Blog dos participantes da Oficina Crônicas: entrevistas com o cotidiano do Setor de Literatura da Fundação Cultural de Curitiba - 2010.

domingo, 2 de maio de 2010

Tempos e Momentos

Fiquei por um momento observando aquela criatura sentada na minha frente.
Ela chorava. Chorava. Seu corpo estremecia como um trigal dourado, ao vento. E as lágrimas eram intensas. Uma tempestade de verão, com direito até a relâmpagos. Mas eram verdadeiras. Autênticas.

Ofereço-lhe água num copo descartável. Tomou sôfregamente todo o conteúdo.
Era ainda um botão de rosa. Nem entreabrira por completo. Mal treze, se é que treze. Mas as lágrimas eram autênticas. Verdadeiras.

- Respire fundo. Isso... Agora, me conte com calma o que aconteceu.
- Ele. Ele me deixou... Diz entre soluços.
- Ele deixou você? Mas por que?
- Deve ter outra. Sempre desconfiei que estivesse me traindo.
- Ah! Você acha que está sendo traída...
- Tenho certeza, ele tem outra! Senão não terminaria tudo depois de tanto tempo...
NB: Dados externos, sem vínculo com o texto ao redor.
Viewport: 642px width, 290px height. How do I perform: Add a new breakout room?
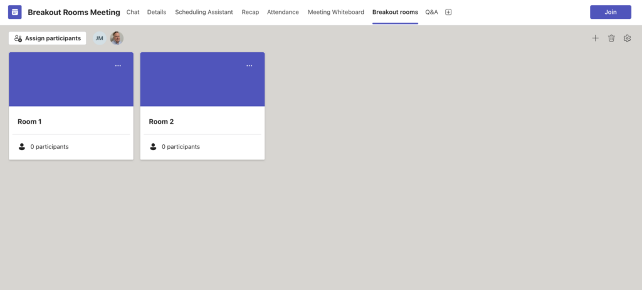coord(595,38)
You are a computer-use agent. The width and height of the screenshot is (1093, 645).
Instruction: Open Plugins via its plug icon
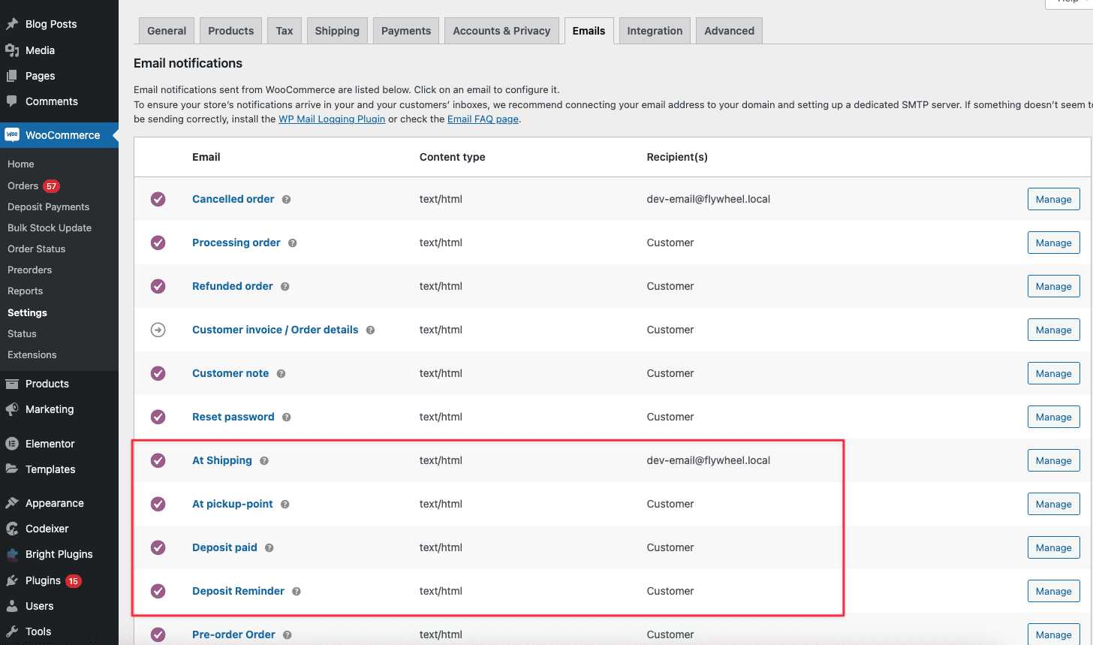[12, 580]
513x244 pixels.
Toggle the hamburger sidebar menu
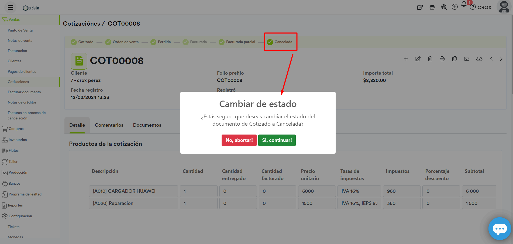tap(11, 7)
Olho aquela menina que mal apresentava vestígios de uma moça. Rosto ainda de criança, e o corpo delineava um esboço suave de mulher. Não sei exatamente onde nem como. Mas as lágrimas eram autênticas.

- Quanto tempo vocês ficaram?
- Nós não estávamos ficando. Já era namoro mesmo!
- E há quanto tempo vocês namoravam?
- Há muito tempo. Foi quase uma vida!
-Uma vida?! - Pergunto olhando aquele ser em plena metamorfose. Achei que estivesse me zombando. Mas vi que as lágrimas eram verdadeiras.
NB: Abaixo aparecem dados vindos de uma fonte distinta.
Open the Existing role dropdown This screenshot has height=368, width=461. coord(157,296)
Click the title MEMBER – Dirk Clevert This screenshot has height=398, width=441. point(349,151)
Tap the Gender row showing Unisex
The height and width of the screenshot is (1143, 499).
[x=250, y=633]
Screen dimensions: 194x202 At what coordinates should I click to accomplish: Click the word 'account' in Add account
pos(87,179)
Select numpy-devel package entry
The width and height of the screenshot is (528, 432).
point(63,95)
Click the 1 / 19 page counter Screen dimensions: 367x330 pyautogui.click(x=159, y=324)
-Uma vida sim. Muito tempo.
-E quanto tempo?
-Uma semana...

Fiquei furiosa. Por um momento tive vontade de dizer para aquela menina, que eu tinha mais o que fazer. Já estava pronta para iniciar meu discurso, perguntando o que ela sabia ou pensava da vida. Afinal, o que representava uma semana naquela vida de no máximo treze anos? Olhei novamente para ela. As lágrimas eram autênticas. Doloridas. Copiosas. Verdadeiras.
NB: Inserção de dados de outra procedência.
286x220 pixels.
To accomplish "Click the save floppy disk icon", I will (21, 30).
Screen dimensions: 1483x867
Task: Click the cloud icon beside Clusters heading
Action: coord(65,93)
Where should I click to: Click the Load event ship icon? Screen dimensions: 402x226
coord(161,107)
Em tempo lembrei que eles, estes seres estranhos, são atemporais. Claro, o tempo dela é muito diferente do meu e tem outro significado. Contendo a raiva digo:

- Deve estar sendo muito difícil para você. Eu entendo. É complicado gostar de alguém que não corresponde da forma como esperamos.
-Você é muito legal!
- Aconteceu alguma coisa mais séria entre vocês?
- Como? Tudo foi muito sério!
- Vocês tranzaram?
- Não. A gente estava esperando fazer um mês de namoro para comemorar com a primeira tranza.

Respiro aliviada. Não havia risco daquela garota estar grávida. Pelo menos por enquanto, uma gravidez adolescente a menos. As lágrimas já tinham diminuído. Mas eram autênticas.

- Então, de um tempo para você, querida. Procure sair com suas amigas. Esta dor vai passar.
- Já está quase passando. Você é muito legal. Ninguém me entende melhor que você. E se ele tiver outra, que se dane!
- É assim que se fala! Em primeiro lugar, você tem que se amar e se curtir muito!
- Mas você é um gênio. Te adoro!

Ela já está sorrindo, como se um sol acabasse de nascer naquela alma menina. Mas as lágrimas, aquelas lágrimas, eram autênticas.
Finalmente levanta-se e anda para a saída. Está sorrindo muito, com apenas um vestígio de choro no canto dos olhos.

Quando abro a porta liberando a garota, vejo um menino sentado num banco a minha espera.
Talvez quatorze, se é que quatorze. Olhando em minha direção, nem percebe a presença daquela garota. E disfarçando as lágrimas, contidas mas autênticas, diz timidamente:

- Preciso muito falar com você! Preciso de sua ajuda! Pode ser agora?

E dos olhos da menina que já sorria, despenca outro temporal estrondoso.

- Então a outra é você?!!! Eu te odeio!!!

Mas as lágrimas eram autênticas. Verdadeiras.